First, you’ll need eight farm eggs.  Use store-bought if you must, but you’re missing out!

Next, crack the eggs and whisk in the milk, sour cream, salt and pepper.

Stir in the diced peppers and Canadian bacon (or bacon, if you prefer). The measurement for the diced peppers and meat is a guideline; more peppers or meat can be used to your liking.  This dish is a good way to use up bits of leftovers in the fridge, such as leftover salsa, or a slice or two of cooked bacon.

Next, pour into a baking dish and bake at 325 degrees for about 30 minutes until eggs are set but still moist.  This reheats in the microwave beautifully!

Breakfast Casserole
This recipe was adapted from the Brunch Oven Omelet recipe published in Betty Crocker's 40th Anniversary Edition Cookbook on page 174.
  • 2 tablespoons butter
  • 8 eggs
  • ⅔ cup sour cream
  • ⅔ cup whole milk
  • ¼ cup of diced peppers and herbs of your choice, or combination of
  • 6 thin slices Canadian bacon
  • 1 teaspoon kosher salt
  • fresh ground black pepper, to taste
  1. Preheat the oven to 325 degrees.
  2. Heat the butter in the baking dish, in oven, until melted.
  3. Tilt the dish to coat the bottom.
  4. Whisk eggs, sour cream, milk and salt until blended.
  5. Stir in the diced peppers, and Canadian bacon.
  6. Pour into dish.
  7. Bake about 30 minutes or until eggs are set but moist.


East Texas Figs

Last weekend, my 88 year-old grandpa and I picked seven pounds of figs from the tree in their backyard in East Texas.  I decided to turn this beautiful fruit into jam and chutney.

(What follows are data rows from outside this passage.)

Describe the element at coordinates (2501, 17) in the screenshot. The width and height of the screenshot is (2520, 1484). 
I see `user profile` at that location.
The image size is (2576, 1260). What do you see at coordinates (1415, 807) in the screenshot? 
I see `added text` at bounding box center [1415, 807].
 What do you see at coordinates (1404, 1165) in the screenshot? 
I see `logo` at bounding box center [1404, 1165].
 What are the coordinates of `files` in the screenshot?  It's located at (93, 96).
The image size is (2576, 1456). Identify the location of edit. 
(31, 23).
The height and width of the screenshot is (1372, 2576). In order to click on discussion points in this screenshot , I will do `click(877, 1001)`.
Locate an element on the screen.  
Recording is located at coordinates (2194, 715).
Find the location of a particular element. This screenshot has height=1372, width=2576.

079 washed figs    101 sliced figs for chutney

I used 3 pounds of figs to make the Chunky Fig Jam recipe on pages 44-45 from the Food in Jars cookbook.  First,combine the sliced figs and sugar in a pot and bring it to a simmer.  After about 20 minutes, the figs will be broken down and the liquid will look syrupy.

089 figs cooked down

Then add the liquid pectin and the lemon juice and boil for 5 more minutes before filling the jars and processing in a water bath canner for 10 minutes.

For the chutney, I used 2.5 pounds of figs to make Nigel Slater’s Dark and Sticky Fig Chutney from The Kitchn website. I didn’t warm the sugar first as the recipe suggests and I recommend crushing the coriander seeds before adding. First, coarsely chop the figs and place in a stainless steel saucepan. Add both of the vinegars, onions, raisins, salt, allspice, cracked peppercorns, and cracked coriander seeds, then bring to a boil. Simmer for thirty minutes until the onions and fruit are soft.  Stir in the sugar. Bring slowly to a boil, then turn the heat down so that the chutney bubbles gently. Cook for ten to fifteen minutes, with the occasional stir to keep it from sticking to the bottom of the pan, until the mixture is thick and jam-like. The recipe didn’t have canning instructions, so I followed the National Center for Home Food Preservation guidelines for processing other kinds of chutney and left 1/2 inch headspace and processed in a water bath canner for 15 minutes.  The recipe yields about 3.5 pints of chutney.

103 figs onion chutney 105 cooked fig chutney

Both recipes turned out beautifully and it will be a pleasure to have these preserved figs on hand during the coming year.